From 1929 to 1936 he was an employee of De Rijkseenheid, a pro-colonial periodical. In 1932 and 1933 he fought on the Japanese side in Manchuria. He also joined the nationalists in the Spanish Civil War and agitated for them upon returning home. In the 1930s he was also involved in archaeological excavations. Love of adventure and war must have been irresistible, for he later went to Manchuria to report on the Japanese invasion of Manchuria. He met with Chiang Kai-shek, Puyi and Thubten Chökyi Nyima the Panchen Lama. In 1936-37 he was in Spain during the Spanish Civil War, afterwards in 1939 accompanying the Hungarian army as it occupied Ruthenia, as a result of the Munich Agreement.

==World War II==
After the Nazis invaded the Soviet Union in Operation Barbarossa, they requested Grondijs to write anti-Bolshevik articles but he instead published one about the valiancy of the Russian war effort in World War One. His openly expressed appreciation of the bravery of Russian fighting-men, based upon his first-hand experiences during the Great War, did little to endear him to the occupying German and collaborating Netherlands authorities and he was dropped from favor, apparently narrowly missing incarceration because of these views.

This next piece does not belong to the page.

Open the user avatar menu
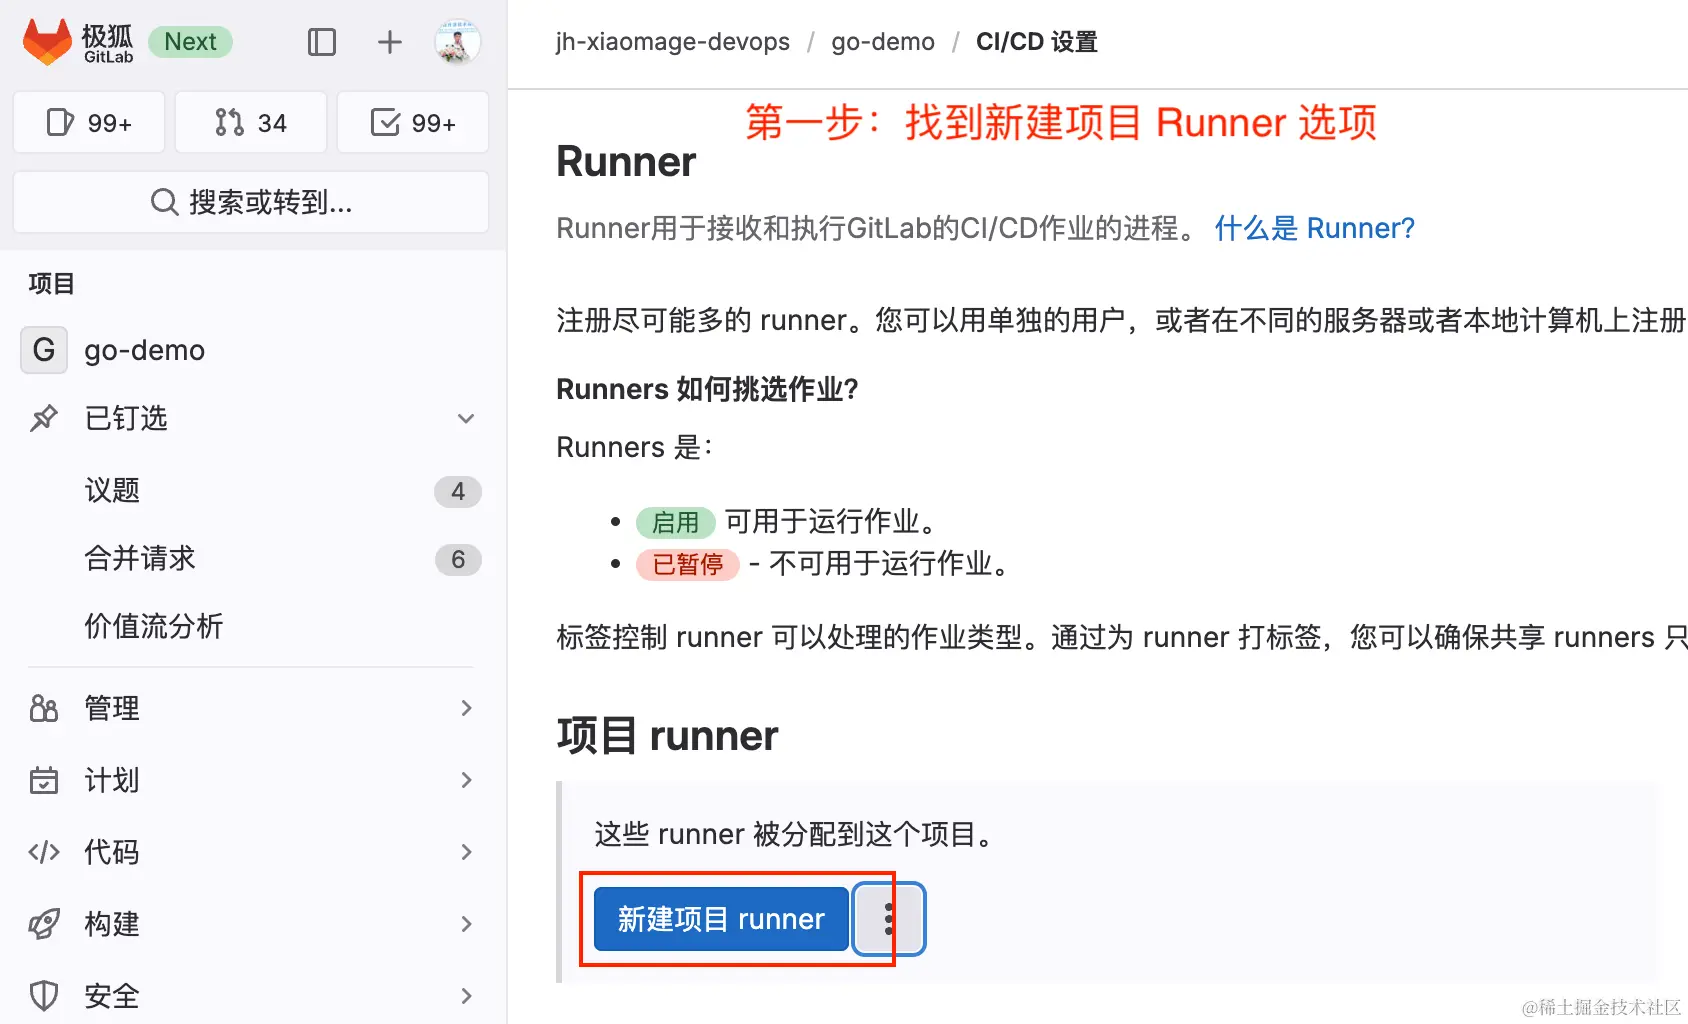1688x1024 pixels. [x=457, y=42]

In 1941 he obtained his second doctor's degree at the Sorbonne with the thesis L'iconographie byzantine du Crucifié mort sur la croix. He was made professor shortly before the end of the war.

==Subsequent life==
While associating with SS and NSB personnel during the war he denied claims of collaboration. After an inquiry due to the suspicious promotion late in the war he left the academic life behind though he kept publishing.

He died in 1961 at age 82 while fencing.